• _Aim_
Copy out every line of text in the entries below verbatim, omitting the pictures.

• _Supplied data_
::::::

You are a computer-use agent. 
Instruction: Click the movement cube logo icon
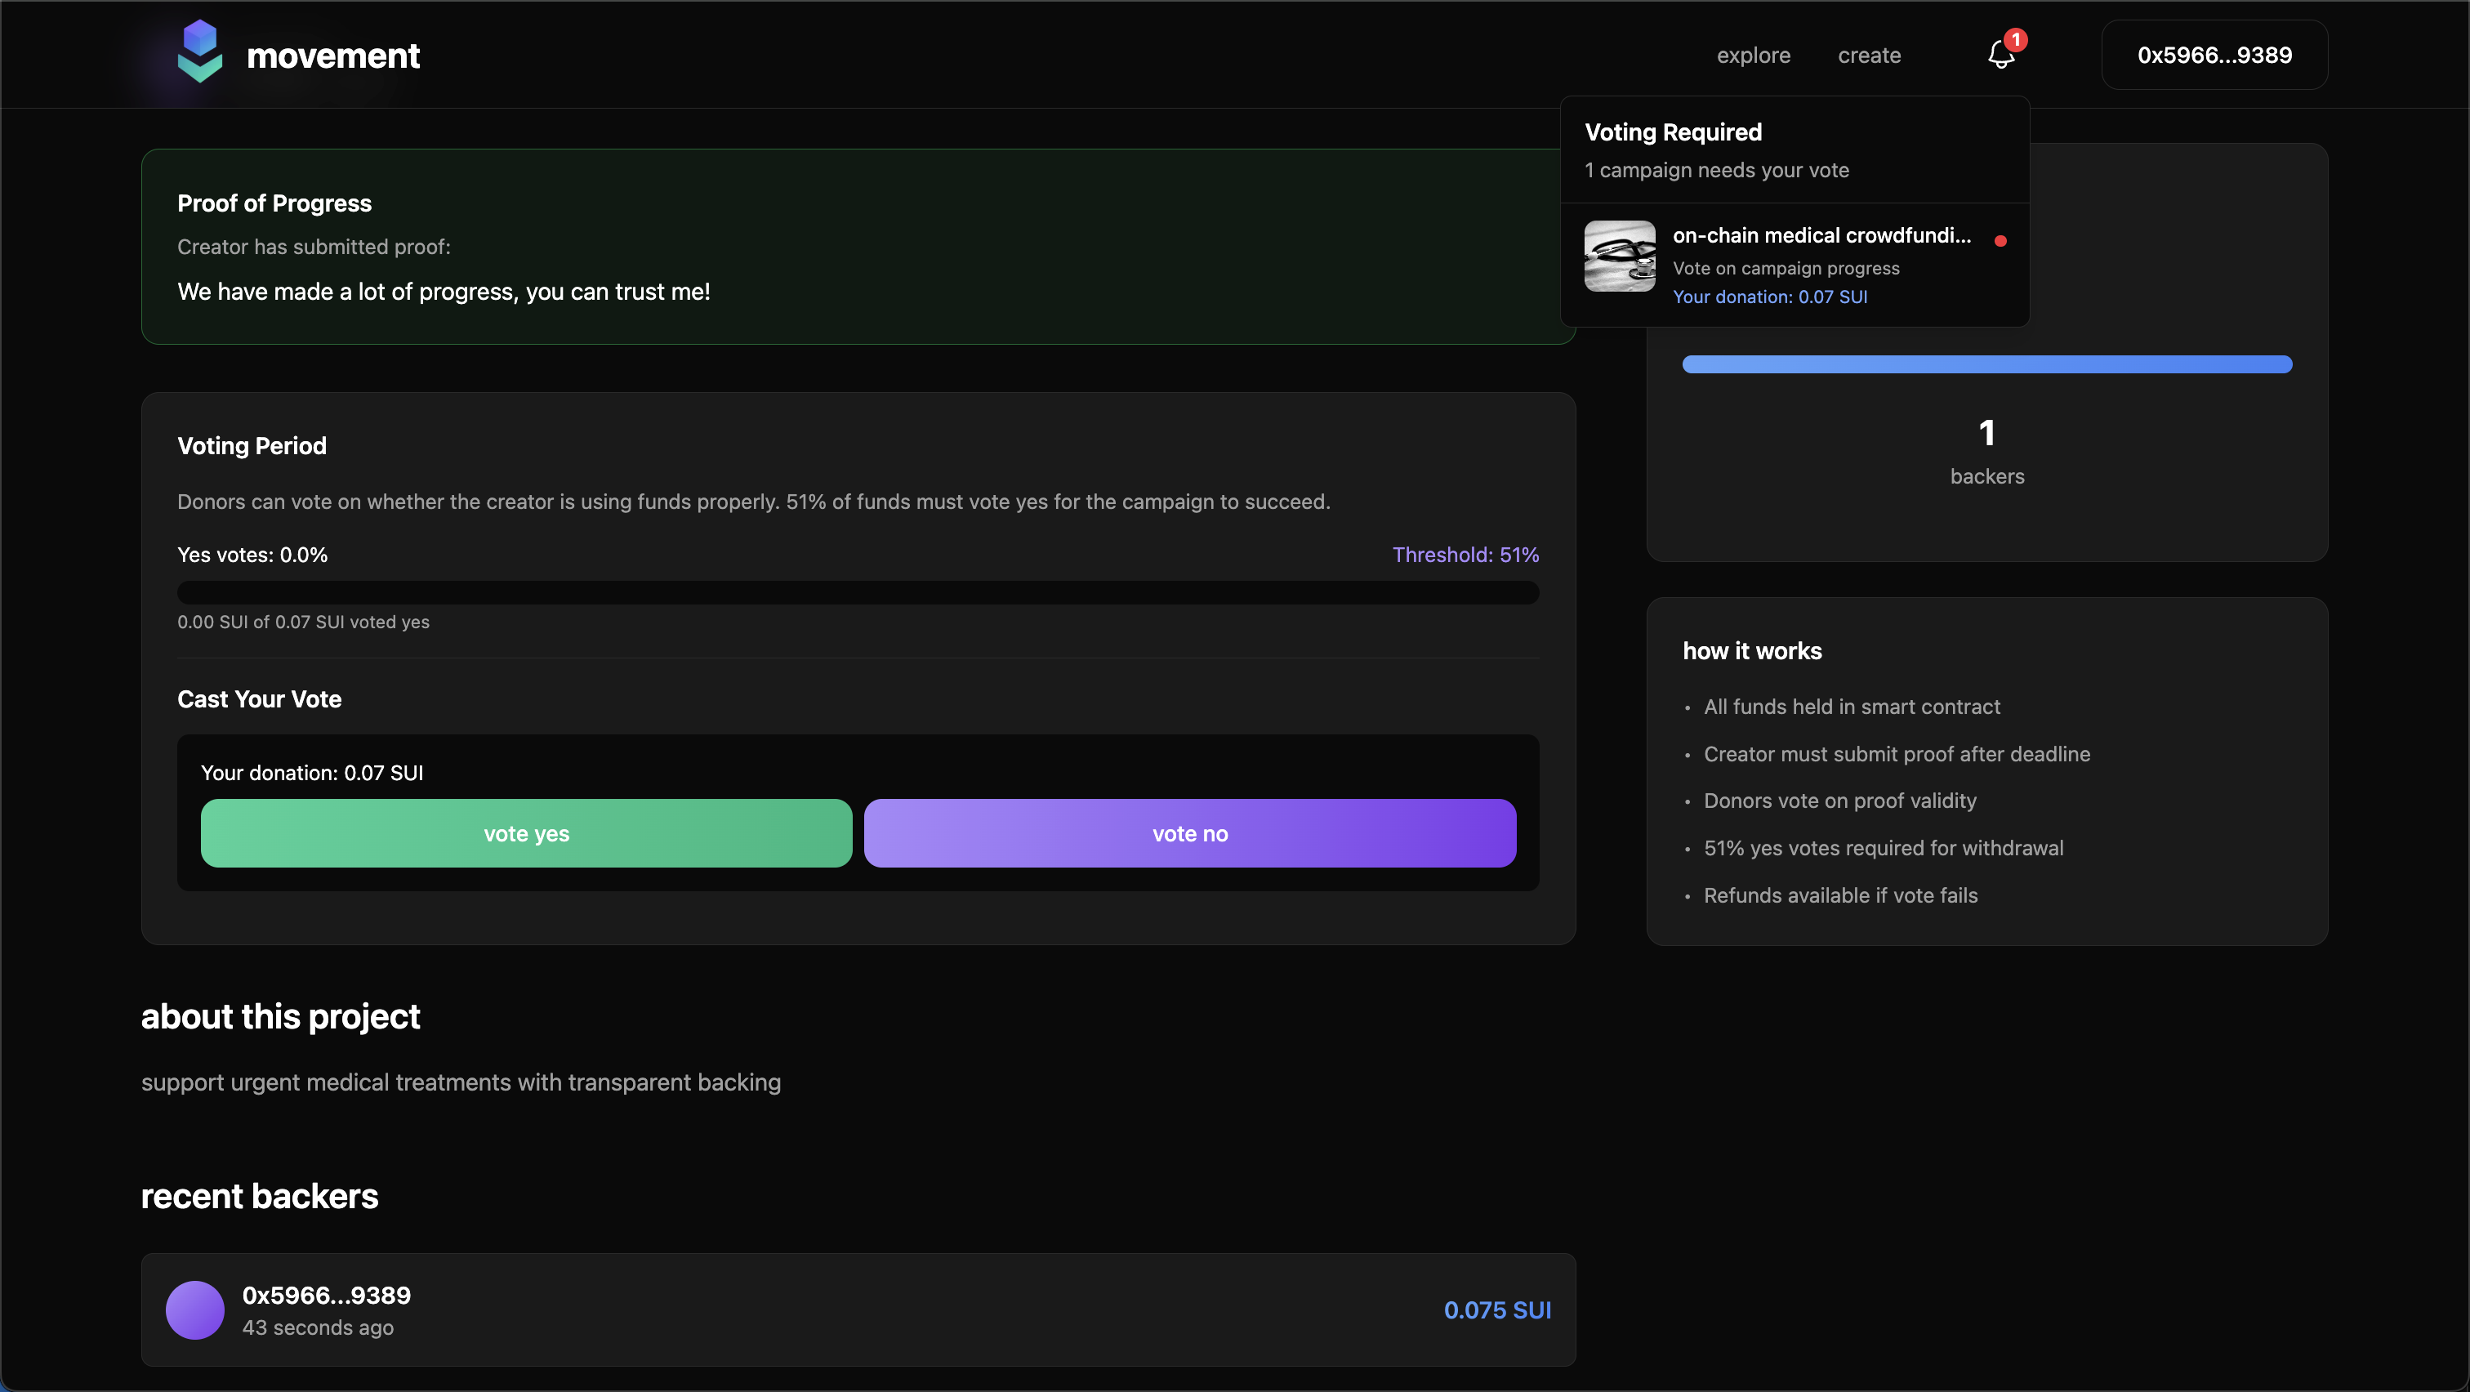[x=199, y=52]
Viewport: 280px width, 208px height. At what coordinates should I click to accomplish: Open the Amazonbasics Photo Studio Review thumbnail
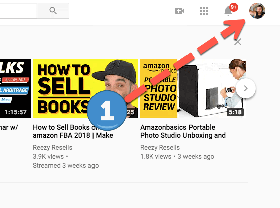point(193,88)
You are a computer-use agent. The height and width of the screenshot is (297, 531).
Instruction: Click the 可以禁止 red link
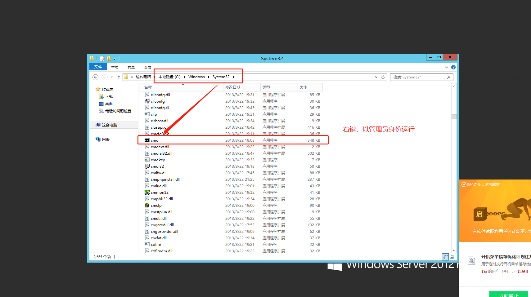tap(522, 272)
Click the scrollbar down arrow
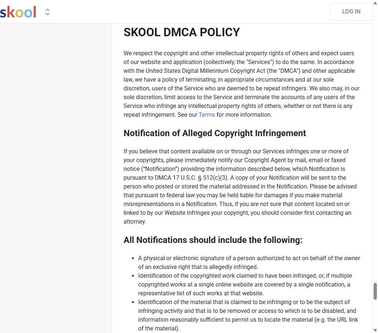The width and height of the screenshot is (378, 333). click(375, 330)
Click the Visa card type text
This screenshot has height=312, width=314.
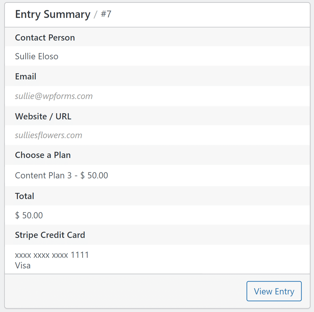tap(23, 266)
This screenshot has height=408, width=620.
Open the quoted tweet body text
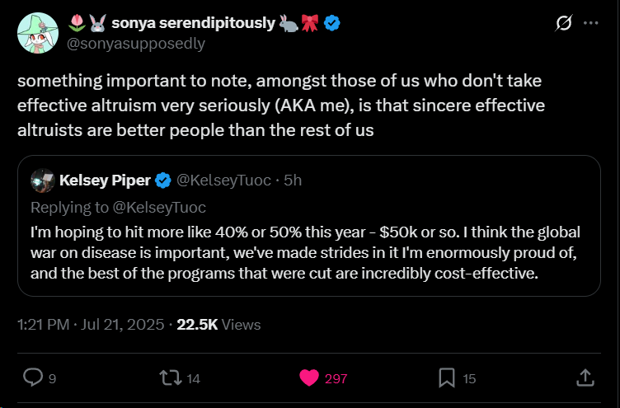[x=305, y=251]
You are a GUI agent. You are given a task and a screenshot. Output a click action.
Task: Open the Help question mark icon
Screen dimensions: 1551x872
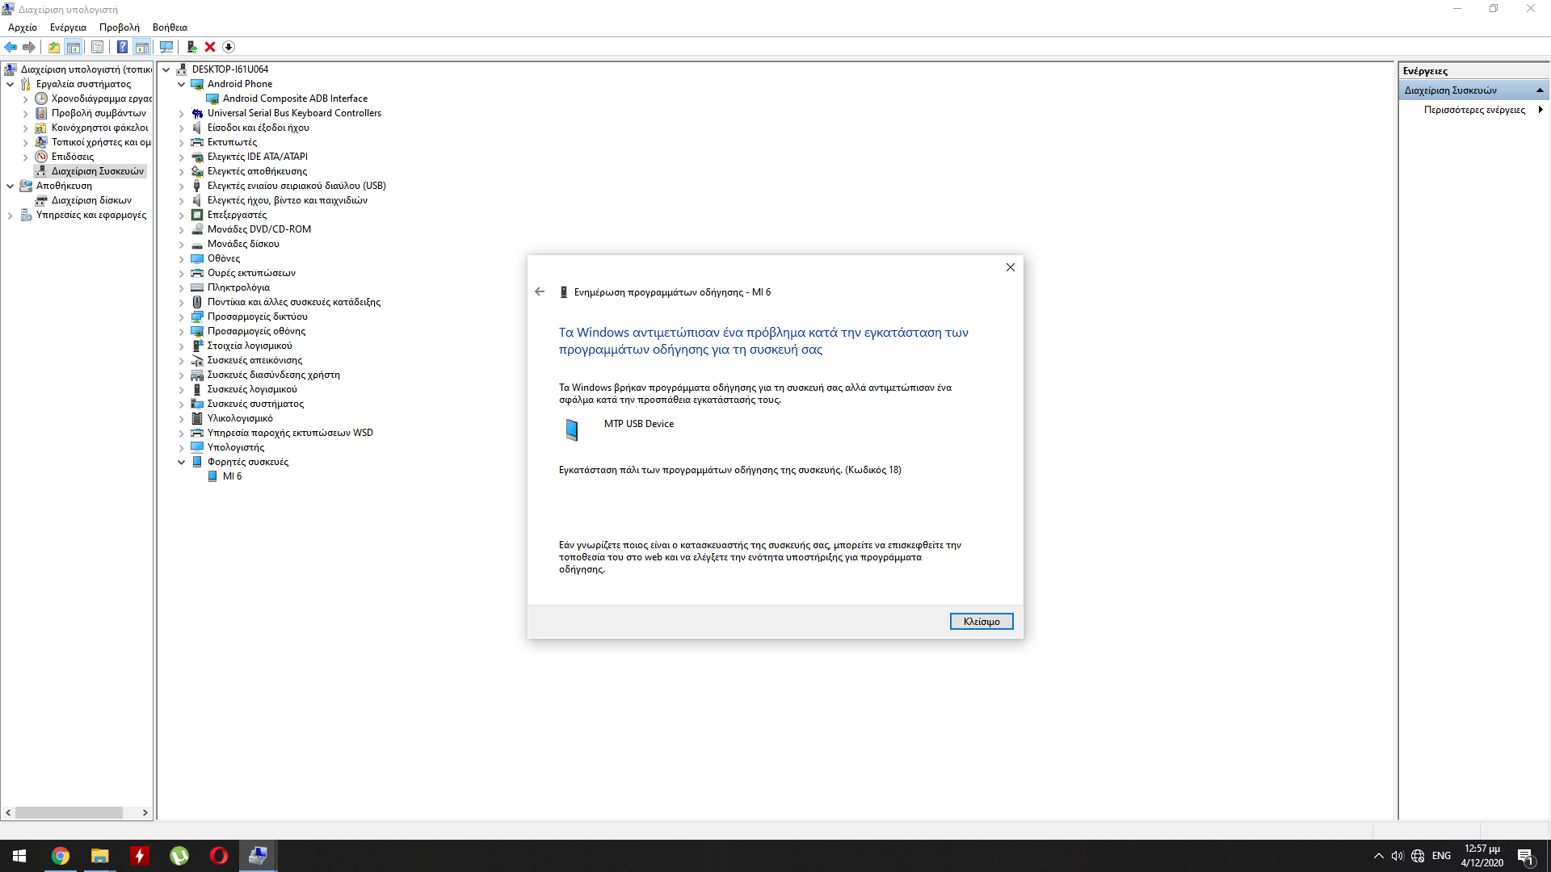click(x=122, y=47)
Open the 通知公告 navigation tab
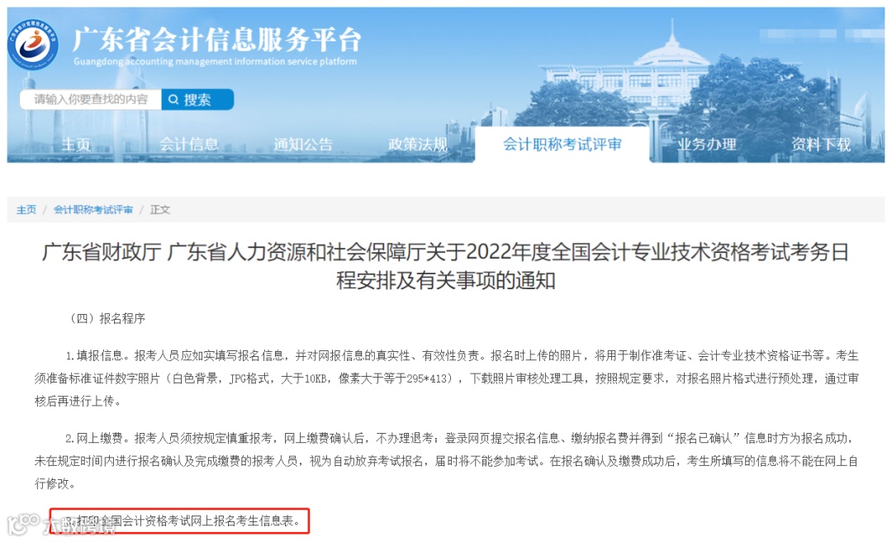892x542 pixels. [x=303, y=145]
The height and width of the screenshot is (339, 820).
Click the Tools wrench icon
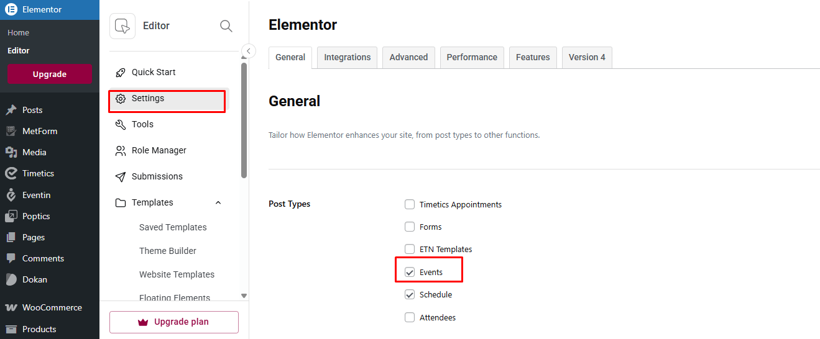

::::::

• _Written answer_
You are a computer-use agent. 
Instruction: Click the movement cube logo icon
[x=199, y=52]
Viewport: 280px width, 208px height. At what coordinates should I click to accomplish: Open the Amazonbasics Photo Studio Review thumbnail
point(193,88)
You are a computer-use agent. The height and width of the screenshot is (297, 531).
Instruction: Click the 可以禁止 red link
tap(522, 272)
Click the scrollbar down arrow
The width and height of the screenshot is (378, 333). click(375, 330)
Click the Visa card type text
This screenshot has height=312, width=314.
tap(23, 266)
This screenshot has height=408, width=620.
Open the quoted tweet body text
[x=305, y=251]
You are a GUI agent. You are given a task and a screenshot. Output a click action.
Task: Open the Help question mark icon
Screen dimensions: 1551x872
click(x=122, y=47)
Open the 通知公告 navigation tab
892x542 pixels. [x=303, y=145]
The height and width of the screenshot is (339, 820).
Click the Tools wrench icon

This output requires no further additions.